**ITEMS:**
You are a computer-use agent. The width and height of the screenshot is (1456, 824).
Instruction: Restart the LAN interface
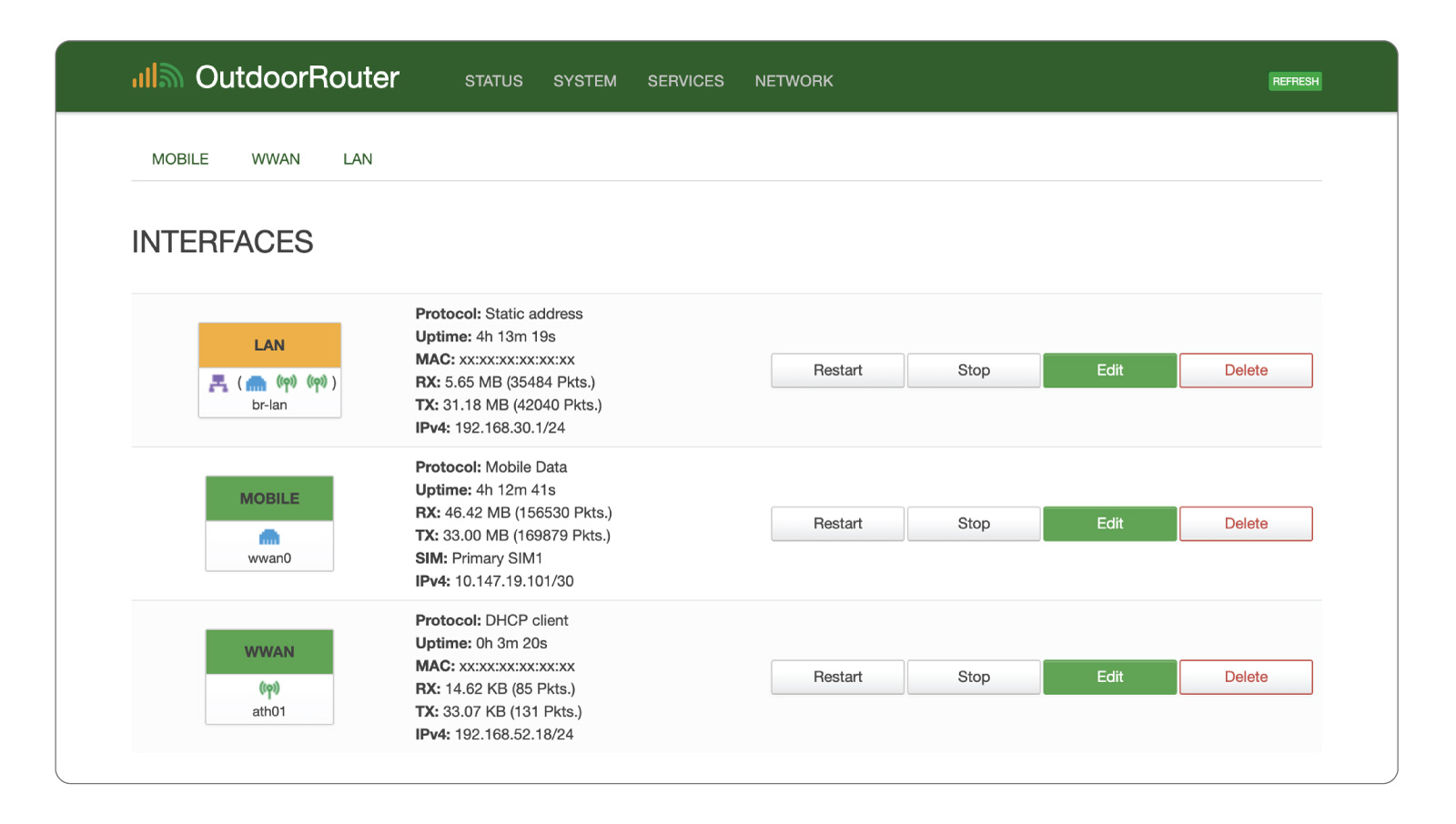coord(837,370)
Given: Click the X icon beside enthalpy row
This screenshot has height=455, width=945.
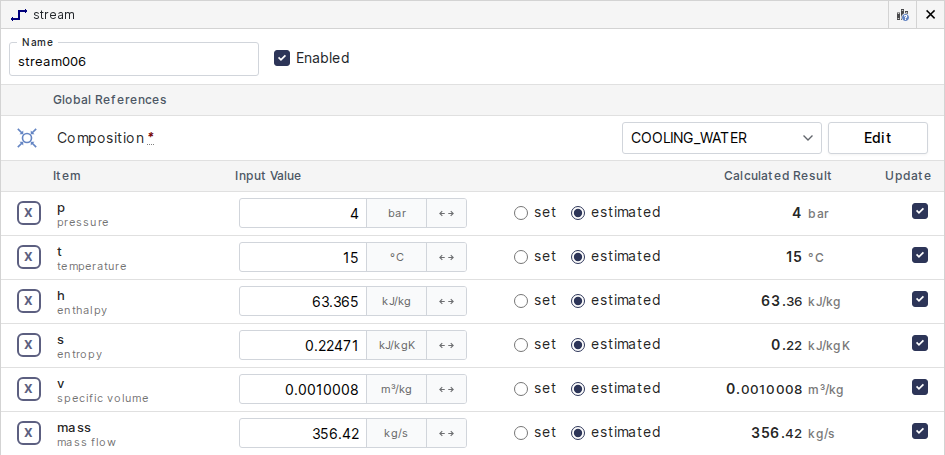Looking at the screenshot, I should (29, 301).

**TASK STATEMENT:**
Please rewrite every line of the records above as a numbered list, skipping any blank lines and leaving the pictures out.

**SOLUTION TO THIS PROBLEM:**
1. You are a computer-use agent. The width and height of the screenshot is (1456, 824).
2. Instruction: Restart the LAN interface
3. coord(837,370)
4. Given: Click the X icon beside enthalpy row
5. This screenshot has height=455, width=945.
6. Looking at the screenshot, I should (29, 301).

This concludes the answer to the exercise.